The prenatal diagnosis of gastroschisis is possible from the end of the first trimester, after the physiological closure of the abdominal wall around 10 weeks of gestation. The ultrasound detects loops of bowel outside of the abdominal cavity, herniated through a small paraumbilical wall defect and floating in the amniotic fluid without any covering membrane. The absence of this covering allows one to differentiate gastroschisis from omphalocele. Present techniques can predict complicated gastroschisis and outcomes associated with degree of intra-abdominal dilatation. A raised maternal alpha fetoprotein is also indicative of gastroschisis. Gastroschisis is not associated with chromosomal anomalies and generally occurs as an isolated anomaly. An omphalocele can also be diagnosed by ultrasound during the late first trimester, but is more commonly confirmed during the 18-week ultrasound. In some cases, an elevated maternal alpha fetoprotein level may also be identified, though less commonly than in gastroschisis. Associated anomalies are common and include cardiac, renal, skeletal, and neural tube abnormalities. Omphaloceles are often associated with chromosomal anomalies (such as Trisomy 13, 18, and 21) as well as other syndromes such as Beckwith–Wiedemann.

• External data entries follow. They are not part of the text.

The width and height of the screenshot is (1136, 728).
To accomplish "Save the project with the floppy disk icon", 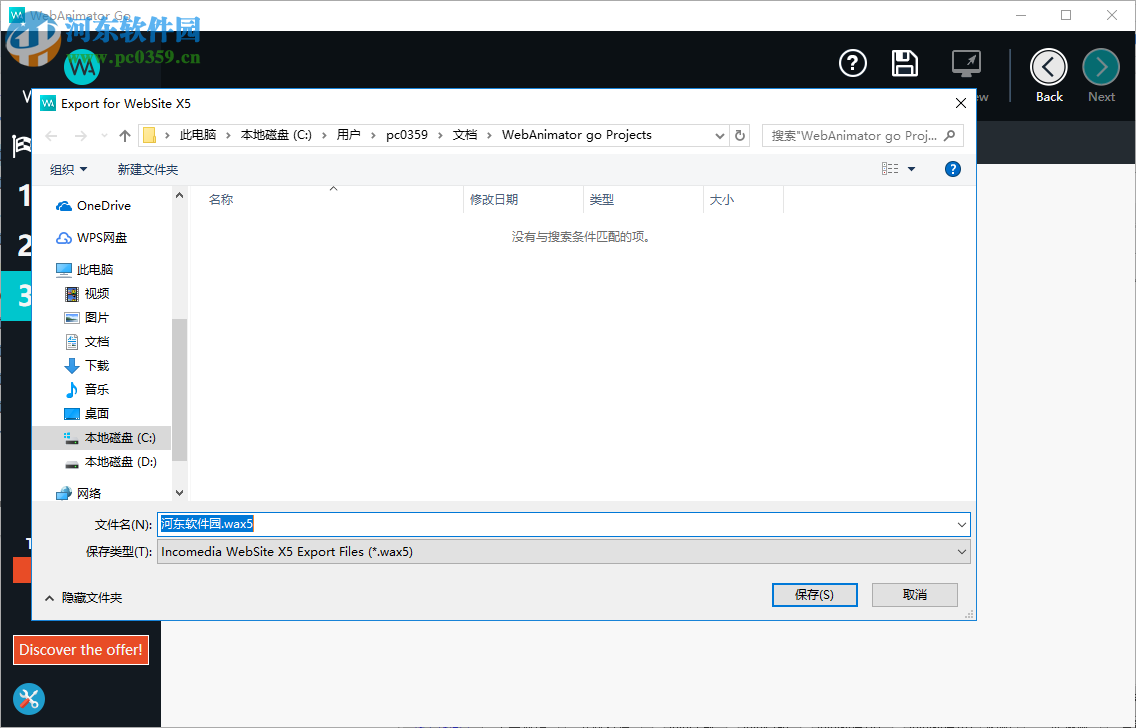I will [905, 63].
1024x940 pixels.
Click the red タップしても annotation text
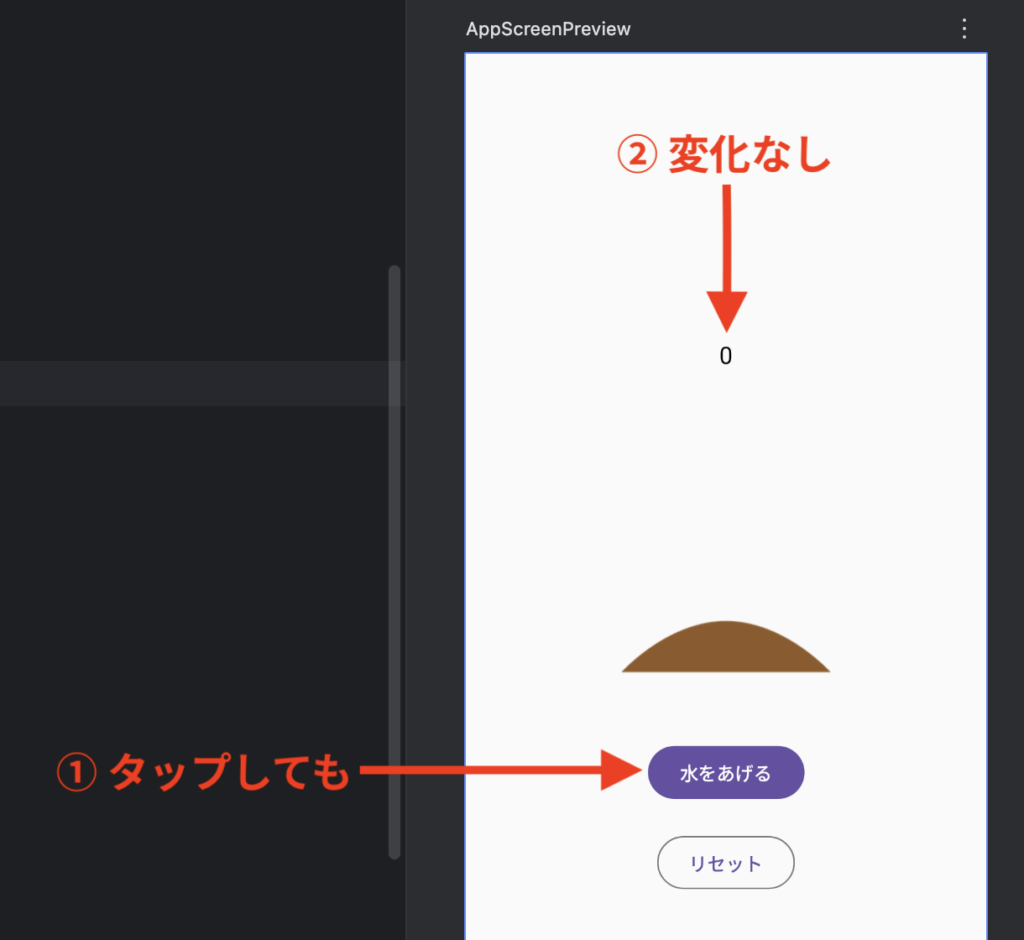click(228, 773)
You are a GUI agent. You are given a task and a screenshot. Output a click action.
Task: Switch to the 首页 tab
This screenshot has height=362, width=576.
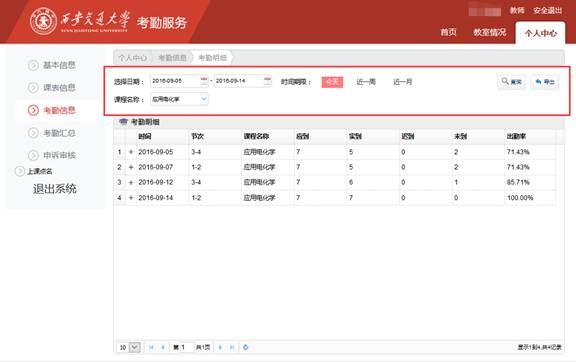pos(448,32)
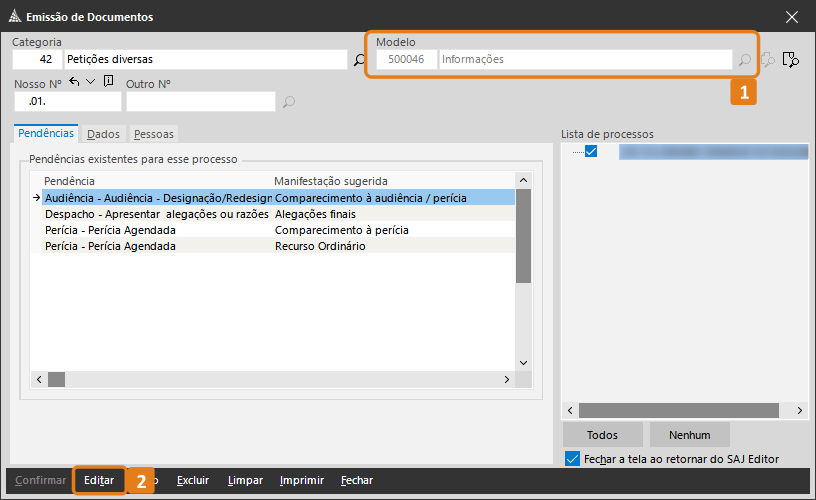Click the Lista de processos scroll right arrow

[798, 411]
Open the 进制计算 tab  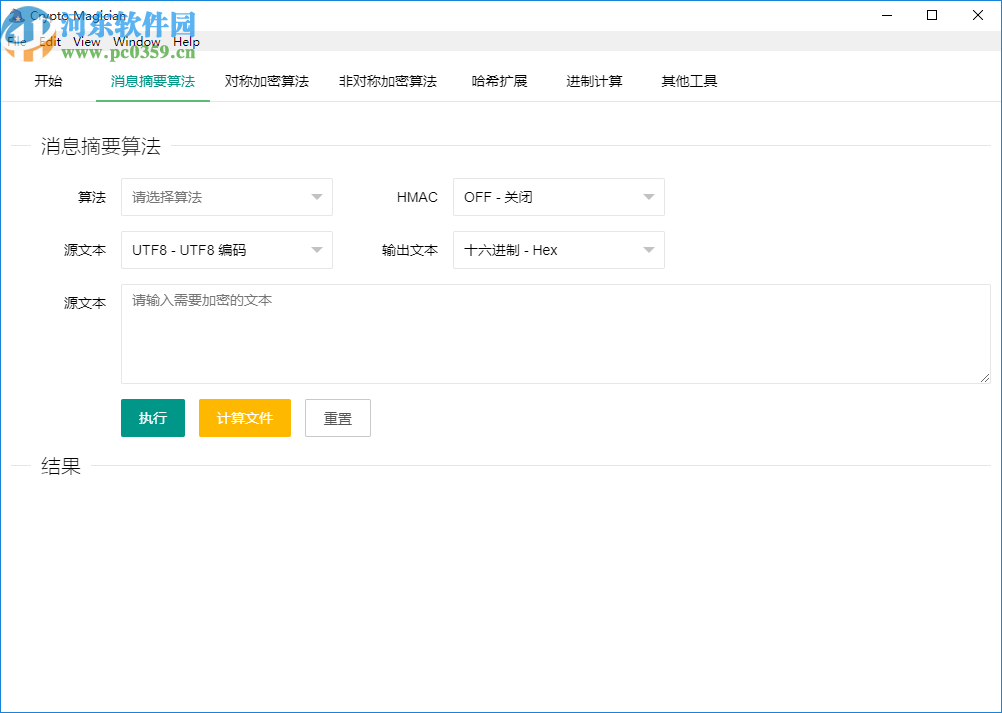593,81
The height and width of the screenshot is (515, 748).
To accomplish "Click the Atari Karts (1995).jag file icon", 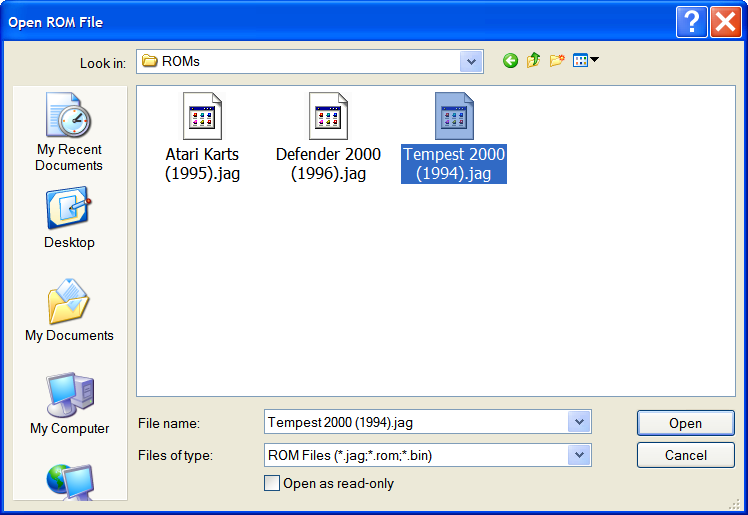I will coord(203,116).

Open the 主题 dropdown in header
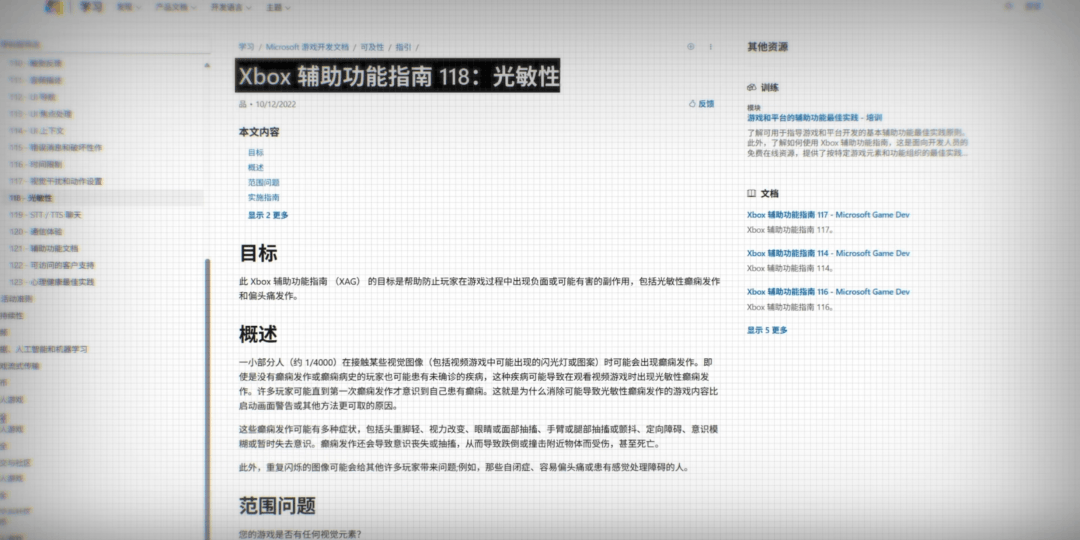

Umbilical hernias occur when the umbilical ring is not fully closed and can be diagnosed upon physical examination. Rarely is any imaging required. A protruding soft-tissue mass and a palpable defect in the fascia is diagnostic. Similarly, pediatric inguinal hernias are diagnosed clinically with a visible soft-tissue bulge in the inguinal region. In boys, ipsilateral scrotal swelling may be secondary to a hernia or a hydrocele. Ultrasonography may be used to differentiate between the two.
Bladder exstrophy is easily recognizable at birth, but is rarely diagnosed prenatally. The prenatal diagnosis consists of a nonvisible fetal bladder and low insertion of the umbilical cord. Prune belly syndrome can be diagnosed through a prenatal ultrasound, although diagnosis is usually made shortly after birth. It occurs most often in male infants. The ultrasound diagnosis in early gestation requires the identification of a megacyst (distended bladder) and oligohydramnios. Undescended testes and urinary tract anomalies are often noted postnatally on physical examination and imaging.
The pectus excavatum and carinatum deformities are easily visualized on physical examination. In some, the deformity may be present early in life, whereas in others it will manifest during adolescent growth. Symptoms may include exercise intolerance, decreased endurance, pain, body image issues, and dyspnea. In symptomatic individuals, computed tomography (CT) scans may be warranted to determine the severity of the pectus defect and potentially assist in reconstructive planning. In cases of pectus excavatum, cardiac and pulmonary compression may be documented in conjunction with functional tests such as an echocardiogram or pulmonary function testing. Patients with pectus carinatum manifest a sternal protrusion with a depression along the sides of the chest. Most are male and present during adolescence. Associated symptoms including chest wall pain, frequent injuries, body image issues, and scoliosis should be sought. Displacement of the thoracic musculature can interfere with breathing, and 10% of patients experience exercise intolerance. In symptomatic patients, a chest CT scan in conjunction with pulmonary function testing can document severity.